# Start of ENTRIES SHOWN
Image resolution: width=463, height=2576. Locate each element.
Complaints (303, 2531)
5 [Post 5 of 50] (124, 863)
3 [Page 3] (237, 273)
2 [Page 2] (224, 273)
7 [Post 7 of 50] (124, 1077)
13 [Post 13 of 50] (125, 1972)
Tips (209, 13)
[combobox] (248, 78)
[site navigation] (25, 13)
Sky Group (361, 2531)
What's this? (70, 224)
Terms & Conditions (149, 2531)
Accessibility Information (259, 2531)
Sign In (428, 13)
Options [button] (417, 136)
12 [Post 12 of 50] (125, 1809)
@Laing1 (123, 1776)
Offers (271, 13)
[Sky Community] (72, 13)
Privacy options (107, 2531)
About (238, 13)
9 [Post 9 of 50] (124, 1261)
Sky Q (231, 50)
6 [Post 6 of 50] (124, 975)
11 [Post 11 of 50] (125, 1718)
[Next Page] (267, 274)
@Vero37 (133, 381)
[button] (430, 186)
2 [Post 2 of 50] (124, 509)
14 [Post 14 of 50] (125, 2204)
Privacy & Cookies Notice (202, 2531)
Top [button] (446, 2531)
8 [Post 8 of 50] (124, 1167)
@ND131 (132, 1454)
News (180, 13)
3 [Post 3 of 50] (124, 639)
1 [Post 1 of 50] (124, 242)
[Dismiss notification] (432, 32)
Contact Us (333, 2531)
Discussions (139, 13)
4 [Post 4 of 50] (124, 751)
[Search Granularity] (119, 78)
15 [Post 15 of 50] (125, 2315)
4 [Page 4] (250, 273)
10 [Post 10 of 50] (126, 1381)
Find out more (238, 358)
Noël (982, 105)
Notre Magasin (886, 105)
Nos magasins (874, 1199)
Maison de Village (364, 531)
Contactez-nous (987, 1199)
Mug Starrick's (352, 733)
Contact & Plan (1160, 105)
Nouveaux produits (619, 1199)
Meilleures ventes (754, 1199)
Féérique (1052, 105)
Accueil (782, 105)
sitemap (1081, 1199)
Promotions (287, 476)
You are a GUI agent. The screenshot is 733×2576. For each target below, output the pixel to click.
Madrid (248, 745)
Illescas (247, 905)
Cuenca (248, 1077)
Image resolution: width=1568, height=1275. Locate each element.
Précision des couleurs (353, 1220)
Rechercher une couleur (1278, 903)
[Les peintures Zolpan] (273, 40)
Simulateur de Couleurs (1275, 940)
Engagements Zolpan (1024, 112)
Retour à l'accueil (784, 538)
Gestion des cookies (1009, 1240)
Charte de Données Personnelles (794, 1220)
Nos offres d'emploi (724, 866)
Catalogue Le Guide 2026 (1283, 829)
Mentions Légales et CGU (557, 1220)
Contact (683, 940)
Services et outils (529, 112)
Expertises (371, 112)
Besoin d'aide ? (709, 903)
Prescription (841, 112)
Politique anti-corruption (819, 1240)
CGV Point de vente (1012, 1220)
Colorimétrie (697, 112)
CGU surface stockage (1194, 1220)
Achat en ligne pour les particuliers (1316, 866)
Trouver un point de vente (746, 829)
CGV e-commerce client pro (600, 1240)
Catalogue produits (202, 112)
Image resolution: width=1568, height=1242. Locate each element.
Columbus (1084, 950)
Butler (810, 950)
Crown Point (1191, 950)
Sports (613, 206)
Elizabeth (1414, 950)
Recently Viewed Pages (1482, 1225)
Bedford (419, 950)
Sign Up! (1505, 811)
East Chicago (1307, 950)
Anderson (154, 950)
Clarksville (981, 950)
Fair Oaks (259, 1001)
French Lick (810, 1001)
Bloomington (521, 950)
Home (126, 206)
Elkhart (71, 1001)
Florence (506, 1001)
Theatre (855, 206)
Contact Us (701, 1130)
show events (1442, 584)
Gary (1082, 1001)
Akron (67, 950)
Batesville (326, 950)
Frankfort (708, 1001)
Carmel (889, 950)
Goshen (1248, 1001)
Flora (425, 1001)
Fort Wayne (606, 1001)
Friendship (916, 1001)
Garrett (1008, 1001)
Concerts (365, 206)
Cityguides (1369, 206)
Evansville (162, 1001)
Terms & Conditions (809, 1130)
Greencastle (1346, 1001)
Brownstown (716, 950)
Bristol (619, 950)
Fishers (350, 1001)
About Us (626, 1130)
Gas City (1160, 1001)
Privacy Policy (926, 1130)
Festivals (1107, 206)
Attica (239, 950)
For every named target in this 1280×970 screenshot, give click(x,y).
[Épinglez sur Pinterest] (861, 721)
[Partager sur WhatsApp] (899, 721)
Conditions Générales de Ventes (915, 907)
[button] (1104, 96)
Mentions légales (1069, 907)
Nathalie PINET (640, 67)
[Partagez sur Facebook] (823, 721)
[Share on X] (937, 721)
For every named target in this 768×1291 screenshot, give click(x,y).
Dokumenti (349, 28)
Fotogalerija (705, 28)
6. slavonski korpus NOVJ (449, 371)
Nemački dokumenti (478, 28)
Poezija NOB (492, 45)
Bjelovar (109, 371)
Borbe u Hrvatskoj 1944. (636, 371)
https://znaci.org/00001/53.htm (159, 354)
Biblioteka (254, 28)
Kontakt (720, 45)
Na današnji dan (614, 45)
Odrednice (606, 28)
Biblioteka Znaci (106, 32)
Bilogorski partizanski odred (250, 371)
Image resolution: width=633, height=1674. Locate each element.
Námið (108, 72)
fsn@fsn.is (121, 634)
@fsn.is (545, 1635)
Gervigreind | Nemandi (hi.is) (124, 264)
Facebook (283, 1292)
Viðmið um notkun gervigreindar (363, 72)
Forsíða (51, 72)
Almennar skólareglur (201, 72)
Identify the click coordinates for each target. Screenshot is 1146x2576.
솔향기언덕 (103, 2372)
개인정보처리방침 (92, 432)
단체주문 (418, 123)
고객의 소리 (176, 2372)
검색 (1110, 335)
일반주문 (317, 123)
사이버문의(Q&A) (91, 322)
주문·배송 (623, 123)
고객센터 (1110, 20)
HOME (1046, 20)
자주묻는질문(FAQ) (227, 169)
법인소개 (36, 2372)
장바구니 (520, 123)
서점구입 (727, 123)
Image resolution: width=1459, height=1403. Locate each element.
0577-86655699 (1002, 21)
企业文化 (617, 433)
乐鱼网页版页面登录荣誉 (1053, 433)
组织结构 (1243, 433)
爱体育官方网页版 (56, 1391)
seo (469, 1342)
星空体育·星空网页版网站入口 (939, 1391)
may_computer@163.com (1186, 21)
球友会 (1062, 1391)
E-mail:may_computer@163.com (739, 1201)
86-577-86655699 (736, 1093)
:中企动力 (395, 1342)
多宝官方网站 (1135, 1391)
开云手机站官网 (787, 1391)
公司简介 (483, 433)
# End of ENTRIES SHOWN
→ GIVEN EXERCISE: Rewrite all of the lines above, replacing "Complaints" with "Feedback" and leaving everything else unchanged.

→ RESPONSE:
Image resolution: width=463, height=2576. Locate each element.
Feedback (303, 2531)
5 [Post 5 of 50] (124, 863)
3 [Page 3] (237, 273)
2 [Page 2] (224, 273)
7 [Post 7 of 50] (124, 1077)
13 [Post 13 of 50] (125, 1972)
Tips (209, 13)
[combobox] (248, 78)
[site navigation] (25, 13)
Sky Group (361, 2531)
What's this? (70, 224)
Terms & Conditions (149, 2531)
Accessibility Information (259, 2531)
Sign In (428, 13)
Options [button] (417, 136)
12 [Post 12 of 50] (125, 1809)
@Laing1 (123, 1776)
Offers (271, 13)
[Sky Community] (72, 13)
Privacy options (107, 2531)
About (238, 13)
9 [Post 9 of 50] (124, 1261)
Sky Q (231, 50)
6 [Post 6 of 50] (124, 975)
11 [Post 11 of 50] (125, 1718)
[Next Page] (267, 274)
@Vero37 (133, 381)
[button] (430, 186)
2 [Post 2 of 50] (124, 509)
14 [Post 14 of 50] (125, 2204)
Privacy & Cookies Notice (202, 2531)
Top [button] (446, 2531)
8 [Post 8 of 50] (124, 1167)
@ND131 (132, 1454)
News (180, 13)
3 [Post 3 of 50] (124, 639)
1 [Post 1 of 50] (124, 242)
[Dismiss notification] (432, 32)
Contact Us (333, 2531)
Discussions (139, 13)
4 [Post 4 of 50] (124, 751)
[Search Granularity] (119, 78)
15 [Post 15 of 50] (125, 2315)
4 [Page 4] (250, 273)
10 [Post 10 of 50] (126, 1381)
Find out more (238, 358)
Noël (982, 105)
Notre Magasin (886, 105)
Nos magasins (874, 1199)
Maison de Village (364, 531)
Contactez-nous (987, 1199)
Mug Starrick's (352, 733)
Contact & Plan (1160, 105)
Nouveaux produits (619, 1199)
Meilleures ventes (754, 1199)
Féérique (1052, 105)
Accueil (782, 105)
sitemap (1081, 1199)
Promotions (287, 476)
You are a GUI agent. The screenshot is 733×2576. For each target below, output the pixel to click.
Madrid (248, 745)
Illescas (247, 905)
Cuenca (248, 1077)
Image resolution: width=1568, height=1275. Locate each element.
Précision des couleurs (353, 1220)
Rechercher une couleur (1278, 903)
[Les peintures Zolpan] (273, 40)
Simulateur de Couleurs (1275, 940)
Engagements Zolpan (1024, 112)
Retour à l'accueil (784, 538)
Gestion des cookies (1009, 1240)
Charte de Données Personnelles (794, 1220)
Nos offres d'emploi (724, 866)
Catalogue Le Guide 2026 (1283, 829)
Mentions Légales et CGU (557, 1220)
Contact (683, 940)
Services et outils (529, 112)
Expertises (371, 112)
Besoin d'aide ? (709, 903)
Prescription (841, 112)
Politique anti-corruption (819, 1240)
CGV Point de vente (1012, 1220)
Colorimétrie (697, 112)
CGU surface stockage (1194, 1220)
Achat en ligne pour les particuliers (1316, 866)
Trouver un point de vente (746, 829)
CGV e-commerce client pro (600, 1240)
Catalogue produits (202, 112)
Image resolution: width=1568, height=1242. Locate each element.
Columbus (1084, 950)
Butler (810, 950)
Crown Point (1191, 950)
Sports (613, 206)
Elizabeth (1414, 950)
Recently Viewed Pages (1482, 1225)
Bedford (419, 950)
Sign Up! (1505, 811)
East Chicago (1307, 950)
Anderson (154, 950)
Clarksville (981, 950)
Fair Oaks (259, 1001)
French Lick (810, 1001)
Bloomington (521, 950)
Home (126, 206)
Elkhart (71, 1001)
Florence (506, 1001)
Theatre (855, 206)
Contact Us (701, 1130)
show events (1442, 584)
Gary (1082, 1001)
Akron (67, 950)
Batesville (326, 950)
Frankfort (708, 1001)
Carmel (889, 950)
Goshen (1248, 1001)
Flora (425, 1001)
Fort Wayne (606, 1001)
Friendship (916, 1001)
Garrett (1008, 1001)
Concerts (365, 206)
Cityguides (1369, 206)
Evansville (162, 1001)
Terms & Conditions (809, 1130)
Greencastle (1346, 1001)
Brownstown (716, 950)
Bristol (619, 950)
Fishers (350, 1001)
About Us (626, 1130)
Gas City (1160, 1001)
Privacy Policy (926, 1130)
Festivals (1107, 206)
Attica (239, 950)
For every named target in this 1280×970 screenshot, give click(x,y).
[Épinglez sur Pinterest] (861, 721)
[Partager sur WhatsApp] (899, 721)
Conditions Générales de Ventes (915, 907)
[button] (1104, 96)
Mentions légales (1069, 907)
Nathalie PINET (640, 67)
[Partagez sur Facebook] (823, 721)
[Share on X] (937, 721)
For every named target in this 768×1291 screenshot, give click(x,y).
Dokumenti (349, 28)
Fotogalerija (705, 28)
6. slavonski korpus NOVJ (449, 371)
Nemački dokumenti (478, 28)
Poezija NOB (492, 45)
Bjelovar (109, 371)
Borbe u Hrvatskoj 1944. (636, 371)
https://znaci.org/00001/53.htm (159, 354)
Biblioteka (254, 28)
Kontakt (720, 45)
Na današnji dan (614, 45)
Odrednice (606, 28)
Biblioteka Znaci (106, 32)
Bilogorski partizanski odred (250, 371)
Image resolution: width=633, height=1674. Locate each element.
Námið (108, 72)
fsn@fsn.is (121, 634)
@fsn.is (545, 1635)
Gervigreind | Nemandi (hi.is) (124, 264)
Facebook (283, 1292)
Viðmið um notkun gervigreindar (363, 72)
Forsíða (51, 72)
Almennar skólareglur (201, 72)
Identify the click coordinates for each target. Screenshot is 1146x2576.
솔향기언덕 (103, 2372)
개인정보처리방침 (92, 432)
단체주문 (418, 123)
고객의 소리 (176, 2372)
검색 (1110, 335)
일반주문 (317, 123)
사이버문의(Q&A) (91, 322)
주문·배송 (623, 123)
고객센터 (1110, 20)
HOME (1046, 20)
자주묻는질문(FAQ) (227, 169)
법인소개 (36, 2372)
장바구니 (520, 123)
서점구입 (727, 123)
Image resolution: width=1459, height=1403. Locate each element.
0577-86655699 (1002, 21)
企业文化 (617, 433)
乐鱼网页版页面登录荣誉 (1053, 433)
组织结构 (1243, 433)
爱体育官方网页版 (56, 1391)
seo (469, 1342)
星空体育·星空网页版网站入口 (939, 1391)
may_computer@163.com (1186, 21)
球友会 (1062, 1391)
E-mail:may_computer@163.com (739, 1201)
86-577-86655699 (736, 1093)
:中企动力 (395, 1342)
多宝官方网站 (1135, 1391)
开云手机站官网 (787, 1391)
公司简介 (483, 433)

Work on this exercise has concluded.